**ИЗВЛЕЧЕННЫЙ ТЕКСТ:**
Я произнес несколько речей. Одна была такая: «Если мы действительно пара, то я могу смотреть на мир глазами своей жены. И если я заболел, то мне особенно важно, чтобы она пошла на склон, и я увидел горы хотя бы через нее. Мне будет ужасно обидно, если она останется, потому что и я тогда не поеду на подъемнике, не вдохну горный воздух, не скачусь по склону, а так я буду наслаждаться ее руками, ее ногами и ее глазами. И если я когда-нибудь стану инвалидом, прикованным к креслу, то мне не хотелось бы, чтобы моя жена приковала себя рядом со мной, наоборот, пусть путешествует, смотрит мир и рассказывает мне о нем». А про себя я подумал, что если умру, то не хочу, чтобы моя жена вечно горевала и оставалась одна, наоборот, пусть побыстрее найдет себе мужчину и веселится с ним, а я присоединюсь к ним с того света. Но от озвучивания этой мысли я благоразумно воздержался, чтобы не напоминать детям слишком часто о том, что меня тяготит приближение старости. Жена уже ко всему привыкла, а дети пусть думают обо мне немного лучше, чем я есть.
Мои аргументы казались мне железными. И действительно, женщины временно заколебались. «Да, – сказала одна из них, – если уж ушел, то пусть тогда присылает фотографии и пишет смски о том, что видит». Но их ряды дрогнули ненадолго. Видимо, представить, что мужчина катается, а она сидит дома в одиночестве, было невыносимо, и женщины опять возмутились.
Я тоже стал горячиться, сказал, что я бы обиделся на свою подругу, если бы она осталась дома и лишила бы меня возможности радоваться ее радостью (а про себя подумал, что, может быть, мне даже и приятно было бы поплющиться в одиночестве при наличии такого законного повода).
Но моя битва за женские души была проиграна. И тогда мне пришел в голову аргумент от противного. Я сказал, что знаю, в каком случае второй должен безусловно остаться. «Представим, – продолжил проповедовать я, – что на лыжах поехали кататься тайные любовники. И тогда, конечно же, главное для них – это редкая возможность побыть вместе, а лыжи явно вторичны. И второй, конечно, останется с заболевшим». Дети притихли. Повеяло запахом запретной любви. Я невзначай напомнил, что мы с моей нынешней женой долгое время были именно такими тайными любовниками. И они, наверное, вспомнили, как вместе с мамой оставались дома, а я уезжал от них якобы один покататься на горных лыжах. Может быть, я зря так сказал? Нет, нет – все это было давно и неправда. Я уже дедушка, а жена уже сто лет как жена и давным-давно подружилась с моими детьми от прошлых браков. Старший сын легко разорвал тишину, заулыбался и сказал: «О, да – это случай особенный». Он лукаво посмотрел на свою собственную жену и спор завертелся дальше.
И тут-то я вспомнил историю.
Впрочем, прежде чем рассказать ее, скажу, что тема, поднятая сыном, оказалась исключительно актуальной для всех нас, а также, я уверен, для многих современных пар. Эта тема баланса между близостью и наличием своего пространства. Мой старший сын бесконечно качался на качелях – то стремился слиться с женой, страдая, что она к нему недостаточно ласкова, то мучился от этой близости и сбегал пожить отдельно. Сын поменьше еще школьником влип в роман и немедленно сгорел от неумеренного слияния.

**ИЗВЛЕЧЕННЫЕ ДАННЫЕ:**
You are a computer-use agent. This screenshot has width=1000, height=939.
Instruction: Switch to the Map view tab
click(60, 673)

---

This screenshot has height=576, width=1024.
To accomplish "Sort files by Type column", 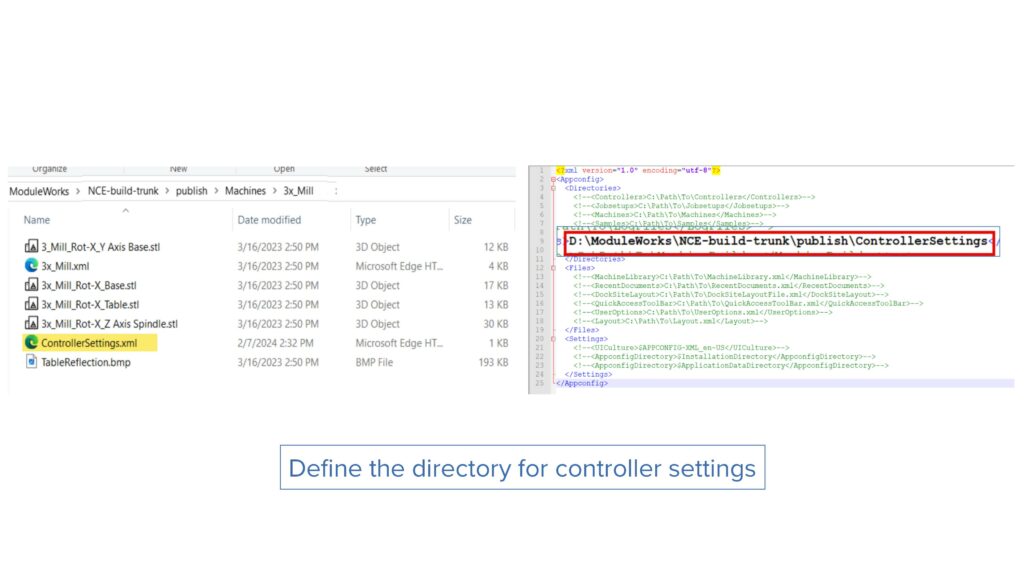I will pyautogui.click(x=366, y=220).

--

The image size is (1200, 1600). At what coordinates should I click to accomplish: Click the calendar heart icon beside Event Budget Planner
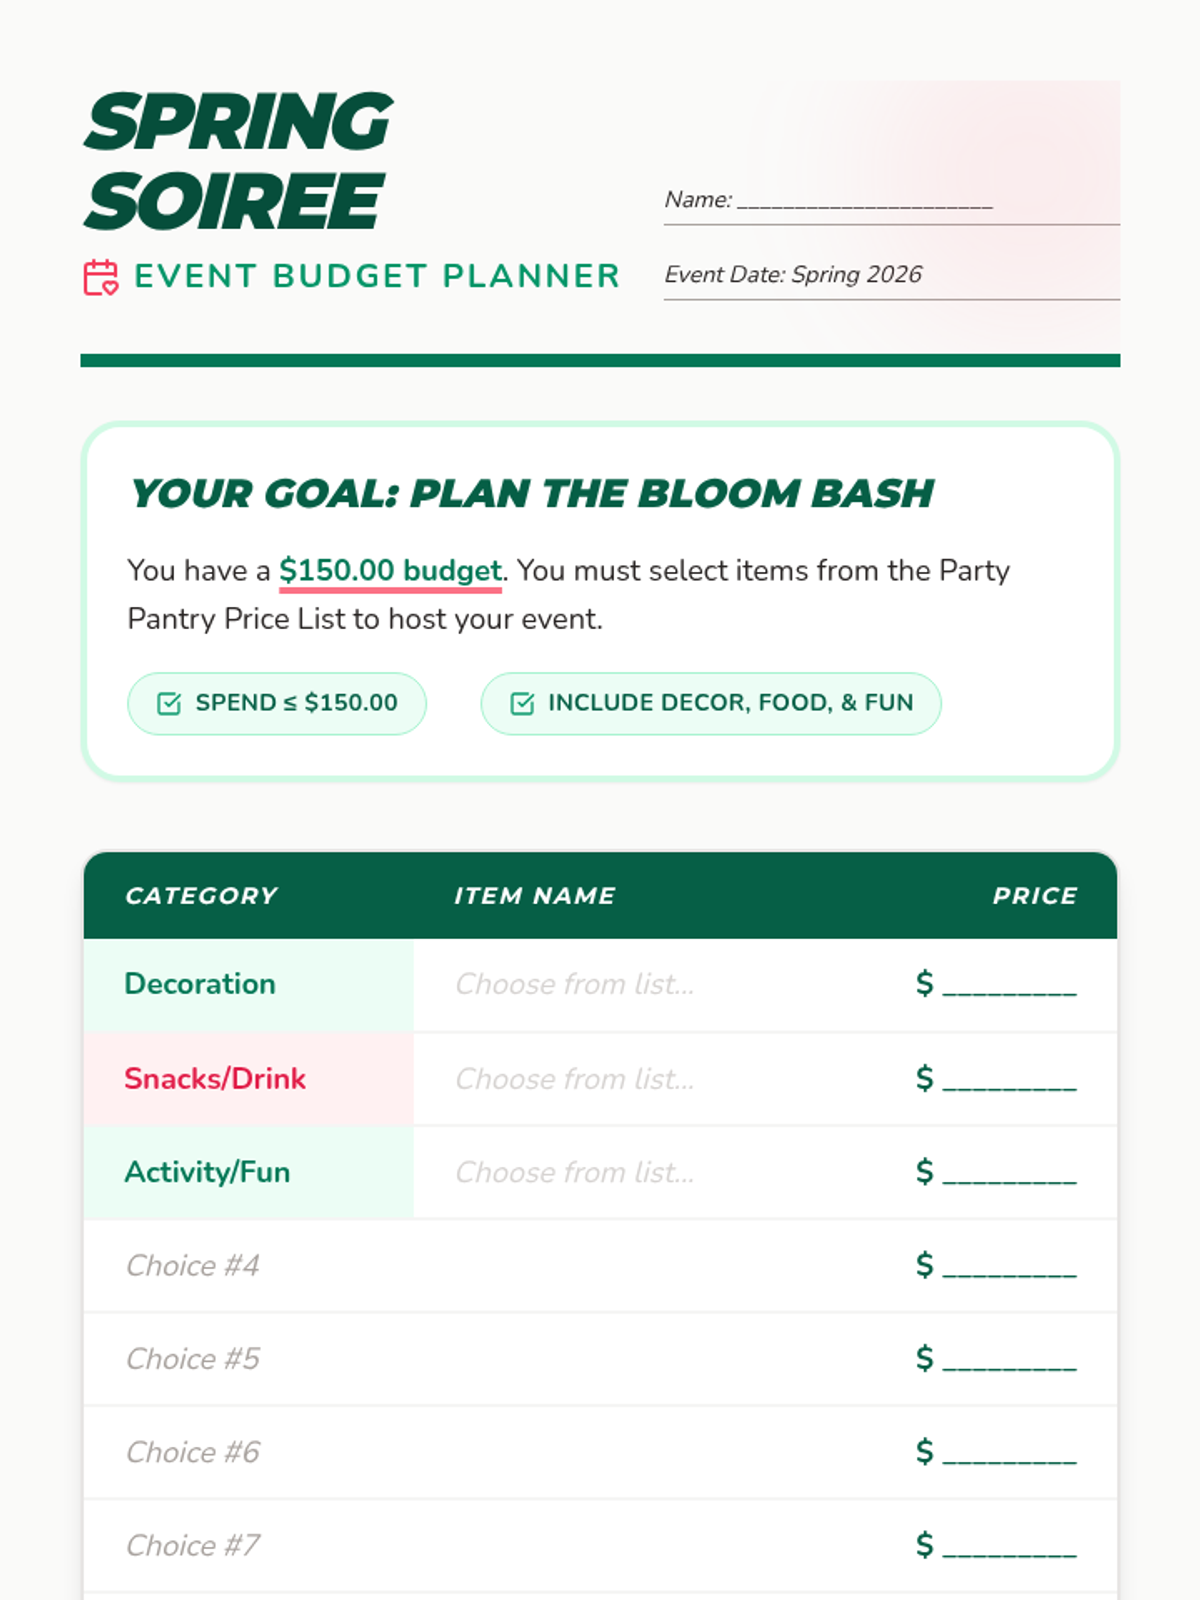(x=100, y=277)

**РАБОЧЕЕ ЗАДАНИЕ:**
Выведите дословно фрагмент текста о семейном споре от слов «Мои аргументы казались» до слов «женщины опять возмутились.» включительно. Эти данные для работы не понадобятся.

**ОТВЕТ НА ЗАДАНИЕ:**
Мои аргументы казались мне железными. И действительно, женщины временно заколебались. «Да, – сказала одна из них, – если уж ушел, то пусть тогда присылает фотографии и пишет смски о том, что видит». Но их ряды дрогнули ненадолго. Видимо, представить, что мужчина катается, а она сидит дома в одиночестве, было невыносимо, и женщины опять возмутились.